Author Interview: Jerry Saltz

How to Be an Artist is a tutorial that will help artists of all kinds—painters, photographers, writers, performers—realize their dreams. We spoke with author Jerry Saltz about his inspiration, the difficulties of making art, classic audiobooks, and more.

Inspiration leaps off the pages from Jerry Saltz’s new book on creativity. . . . This book is for the artist or non-artist, for the person who gets plain English, for the person who understands that practical talk can coax out the mystical messages that lie underneath.

Steve Martin

Art has the power to change our lives. For many, becoming an artist is a lifelong dream. But how to make it happen? In How to Be an Artist, Jerry Saltz, one of the art world’s most celebrated and passionate voices, offers an indispensable handbook for creative people of all kinds.

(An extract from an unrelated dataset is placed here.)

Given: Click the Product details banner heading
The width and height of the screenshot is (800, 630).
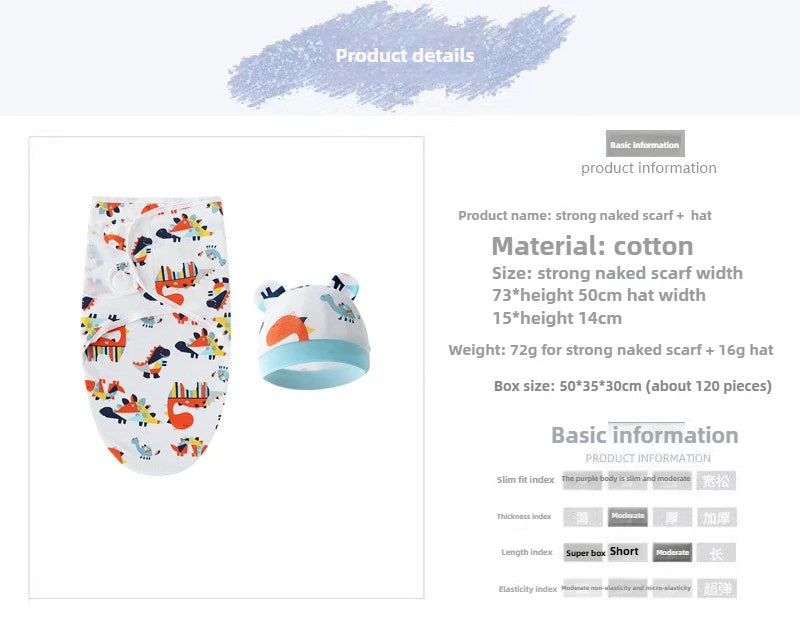Looking at the screenshot, I should coord(405,55).
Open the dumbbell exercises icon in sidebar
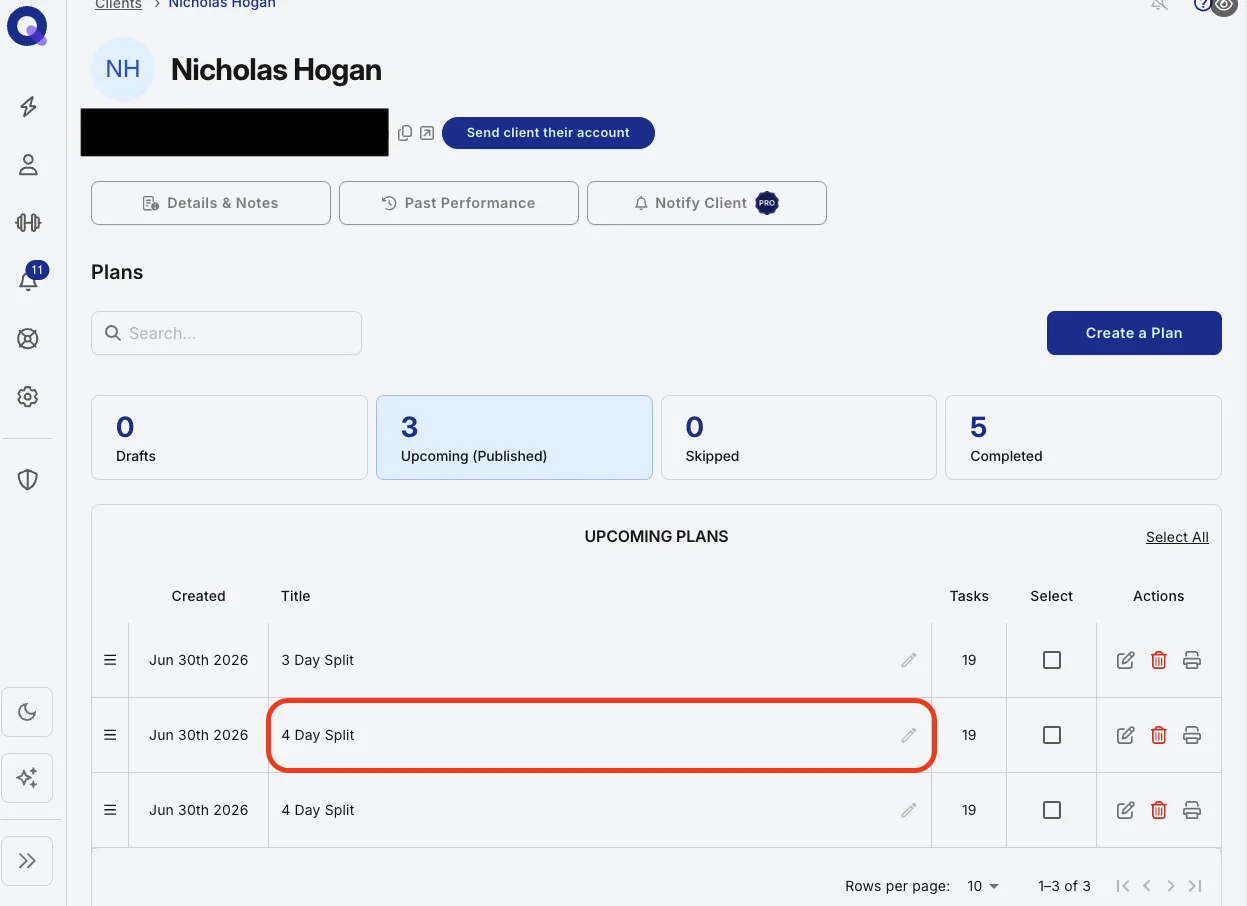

From the first sparks of inspiration—and how to pursue them without giving in to self-doubt—Saltz offers invaluable insight into what really matters to emerging artists: originality, persistence, a balance between knowledge and intuition, and that most precious of qualities, self-belief. Brimming with rules, prompts, and practical tips, How to Be an Artist gives artists new ways to break through creative blocks, get the most from materials, navigate career challenges, and above all, find joy in the work.

Please tell us a little bit about what inspired you to write this book and how this story took shape for you.

How to Be an Artist is a letter to my younger, former-artist self. As with all artists, when I was starting out, demons of internal criticism sounded in my head: “You’re no good; you don’t know what you’re doing; you don’t know how to schmooze; your neck looks awful.” The usual jam. After battling these voices for ten years, I gave in. I stopped being an artist. To this day, it hurts me to write those words. I don’t wish this on anyone. Yet it happens to people every day.

I wanted to write a gentle guide for all the freaked-out, fragmented selves out there who are just trying to create something—anything. It’s not about becoming a rich and famous artist, although that could happen. It’s for anyone who wants to have a life lived in art, to live more creatively, who wants to figure out how to speak back to the demons and get to work.

In two sentences or less, what’s something that might surprise Libro.fm listeners about your audiobook?

If you can get out of your own way, make an enemy of envy, and K.I.S.S—Keep it simple, stupid!—you might start to glean that your art is using you to replicate itself. It’s as if a ghost inside you is composing this song, doing that dance, writing these words.

Have you listened to your own audiobook? If so, what struck you about the narration?

I heard one full chapter. It turns out I’m bit of a slow-talker—which can be helpful in discussing something as beautiful, mysterious, and complicated as art. I also realized that hearing something—a phrase, an idea—can turn it into an earworm for your brain.

Are you an audiobook listener? If so, what are some of your favorite audiobooks?

I was a terrible student; terrible. No school; I barely ever read. It’s crazy that I choose to write at all. About fifteen years ago, I decided to go back and read the classics—one year per book—and I discovered that, after reading a book, I love listening to it on audio. Faves include The Iliad, The Aeneid, Paradise Lost, Samson Agonistes, and Dante’s The Divine Comedy. I’m not as pretentious as this sounds. Just a very late bloomer.

What have independent bookstores and/or booksellers meant to you personally and professionally?

I can’t live if living is without independent bookstores. I’m old enough to remember when there was such a thing as “the underground,” when every bookstore was different, all sharing this one language of books but in tens of millions of dialects. Independent bookstores encapsulate this brilliant necessary DNA of culture.

Is there anything else you’d like to share with us?

I know I could never write a book called How to Be a Writer. I don’t even identify as a writer. I think of myself as a sort of folk critic. Each of us is flawed in this way—and that’s the secret weapon behind what we will create, behind the voice we’ll use to create it.